Our first inclination was to let Arnold Schwarzenegger’s long-awaited and very welcome departure from Sacramento pass, feeling content to bid good riddance to bad rubbish without remarking on the occasion.
Unfortunately, and despite the big blast of fresh air that Jerry Brown’s inauguration blew into the capital this week, the atmosphere still reeks of the feculent odor produced by the final acts of the phony huckster who held California captive to his unbridled narcissism for the past seven years.
The parade of hacks, sycophants and cronies that he and his Chief of Staff Susan Kennedy shamelessly appointed to six-figure scam government jobs is reprehensible enough; sadly, however, it differs mainly in degree from the actions of previous one-step-ahead-of-the-posse administrations. What is truly different, and truly stomach-churning, is Schwarzenegger’s cowardly action in reducing the prison sentence of the punk son of former Assembly Speaker Fabian Nunez in the knife attack killing of a student at the San Diego State campus several years ago.
What Dan Walters properly and precisely labeled the “foul stench” of Schwarzenegger’s move had one and only one motive – to misuse his public trust power to do a personal favor for a political ally; the big bad movie tough guy didn’t even have the courage – let alone the common decency – to notify the dead kid’s family, who had to learn the news from a reporter while the gutless ex-governor sneaked out of town like a “con man on the run,” as Chronicler Deb Saunders aptly put it.
It’s instructive that young Nunez, clearly raised with a keen sense of entitlement, boasted to his friends after the killing that his father was a big shot who would help them avoid the need to take responsibility for their craven actions.
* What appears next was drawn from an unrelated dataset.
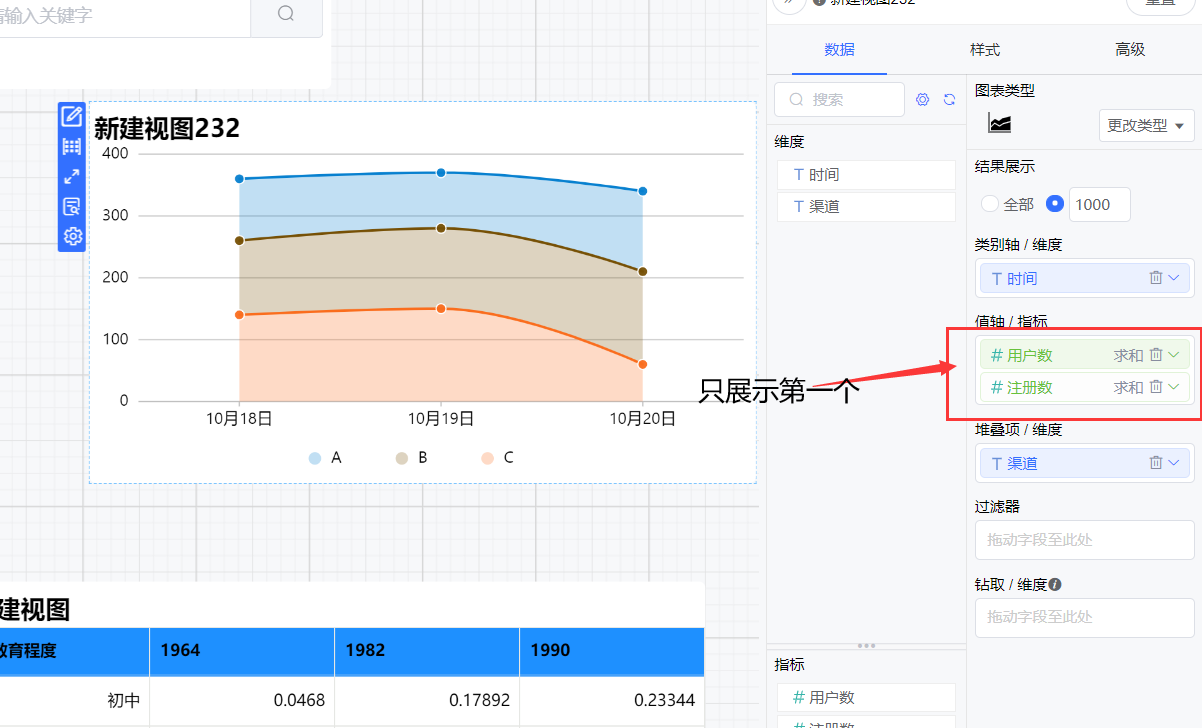The image size is (1202, 728).
Task: Delete the 注册数 metric via its trash icon
Action: click(1157, 386)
In a broad sense, the most destructive impact of Schwarzenegger’s move is the message it sends to Californians that they’re right to hold a low opinion of state government as a fix-is-in special interest operation doling out goodies and personal rewards to privileged insiders – even one convicted of a senseless act of manslaughter – while treating as a bunch of chumps ordinary folks whose daddies don’t happen to be close pals of the governor.
“The significant damage is that his behavior merely reaffirms the cynicism and disgust most Californians hold for the institution of government,” George Skelton wrote in an on-the-money column on the matter. And as Tom Meyer illustrates today, the spectacle of such disgusting behavior performed by an alleged, self-described “reformer” is a mockery that reveals Schwarzenegger to be a bigger fraud than even Calbuzz thought possible.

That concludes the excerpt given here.